Так очищал себя Венца Пейха, который проломил ворота, чтобы освободить принцессу, и проявлял пленки, причем не с одной Марушкой, и многим людям причинил зло, даже не подозревая, что охотник на хищного зверя должен остерегаться, как бы самому не стать на него похожим. Но у того, кто вывалялся в грязи, долго не проходит чувство, что он недостаточно хорошо отмылся. Дела приняли иной оборот, предоставляя все новые возможности окунуться в очищающую купель. Венца хватался за них с той же страстностью, какую я у него знал и раньше. Теперь он уже не выступал на собраниях, его кредо приобрело известность, отныне он зачастил ко мне и, с глазами, чистыми и невинными, говорил, особенно если присутствовала какая-то публика:
— Я со всем этим совершенно не согласен — в отличие от тебя. Но я устраняюсь самым решительным образом.

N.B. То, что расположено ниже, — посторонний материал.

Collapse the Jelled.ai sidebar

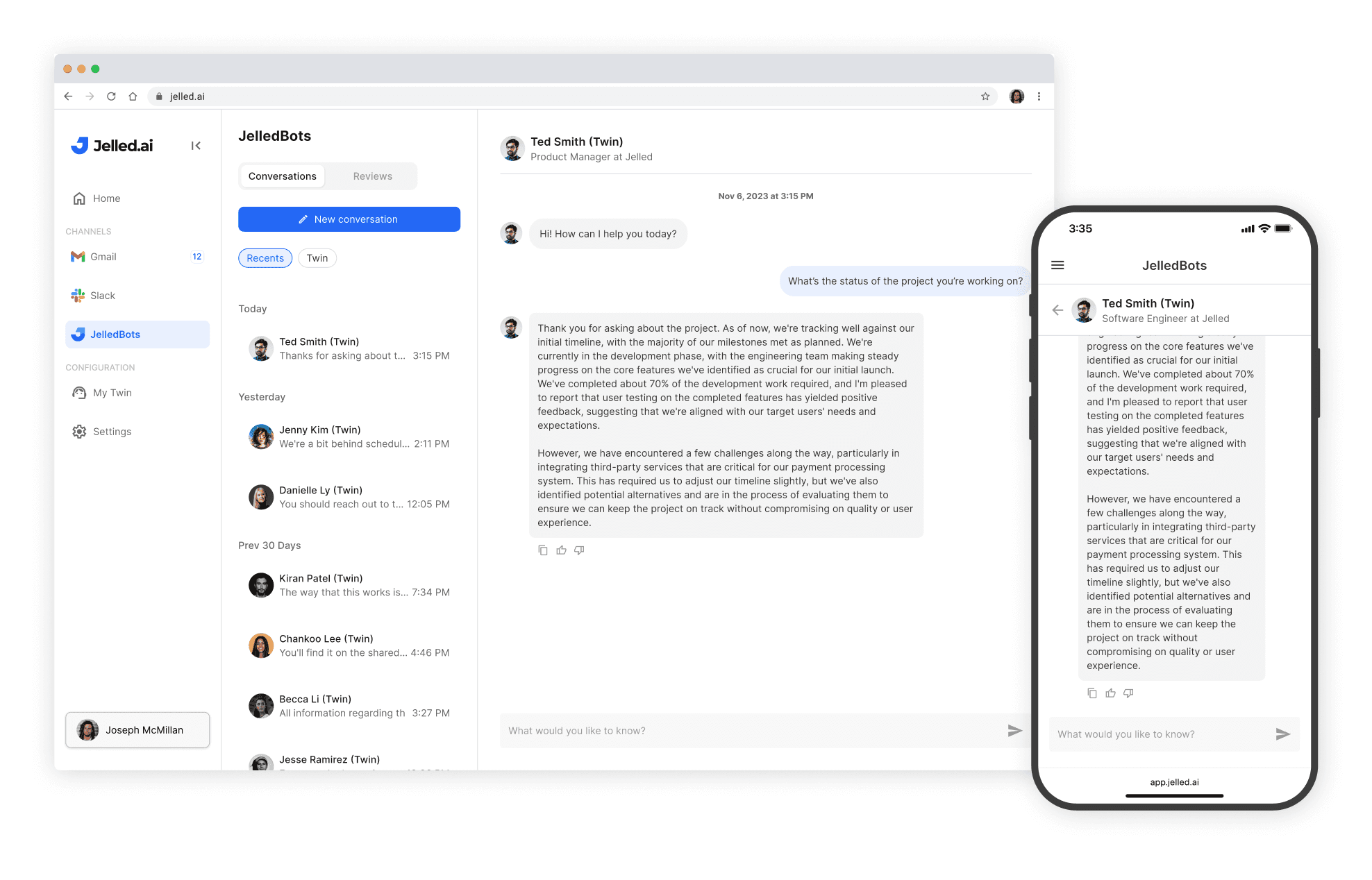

Словно гурман, он смаковал мои сомнения, великое горе моего молчания, купался в моей беспомощности и в ярости, которая поднималась во мне. Я знал, что он хочет довести меня до бешенства, что ему нужны овации присутствующих, которые, когда я возражал, смотрели на меня прищурившись. Я чувствовал, что ему хотелось бы даже пострадать — не слишком крупно, но чтобы о нем знали и те, кто сидит на трибунах и чья похвала была такой желанной для него, бригадира, певца, гитариста…

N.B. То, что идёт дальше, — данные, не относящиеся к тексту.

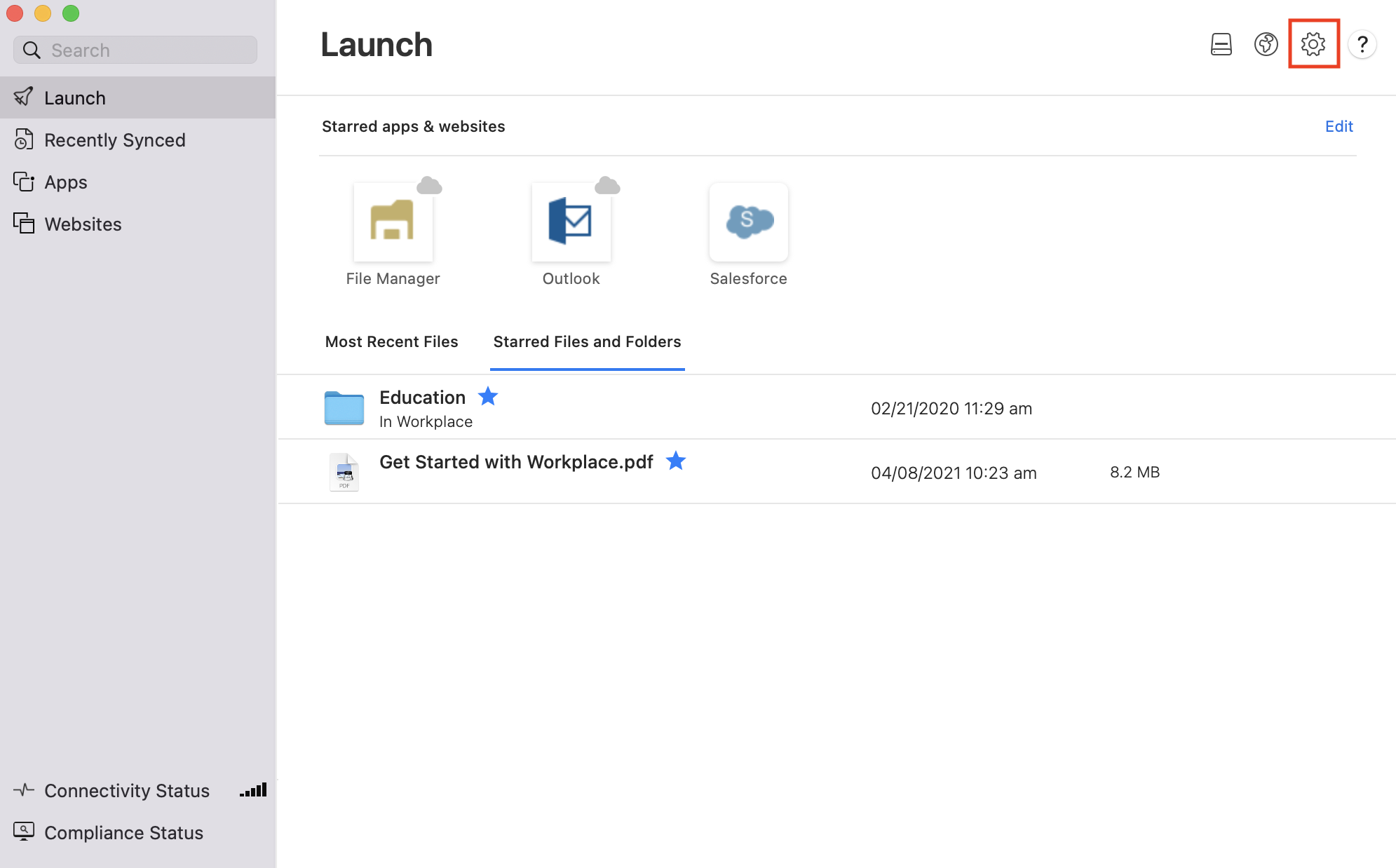The height and width of the screenshot is (868, 1396).
Task: Switch to the Most Recent Files tab
Action: (x=391, y=341)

— Свинья, — крикнул я наконец, и ярость, которая сотрясала меня, была тем неистовее, что я знал, что именно этого ему и нужно. — Если ты не согласен, так отправляйся ко всем чертям, контра проклятая…
Да, он растянул рот в улыбке, он упивался моей ненавистью, купался в ней, окунаясь снова и снова, плыл на ее волнах в даль, которая должна была ему принести искупление.
— Свинья из свиней! — кричал я хрипло, и ярость располагала меня к мудрости и широким обобщениям. — Вот теперь, когда ты отрекаешься от собственного дела, ты действительно грязен, потому что именно теперь ясно, что дела этого ты никогда не понимал и занимался им только ради себя самого.
Но он не слушал меня и расплывался в улыбке, обворожительный бригадир, актер и режиссер, великий мыслитель, который додумался до того, как самого себя обесчестить.
— Брюнет плешивый, — выкрикнул я напоследок, словно из глубины детства, и уже за дверью, отходя, рассмеялся, ибо знал, что дело совсем не в мифах.
Ярослав Секера, «Выпускники», 1975.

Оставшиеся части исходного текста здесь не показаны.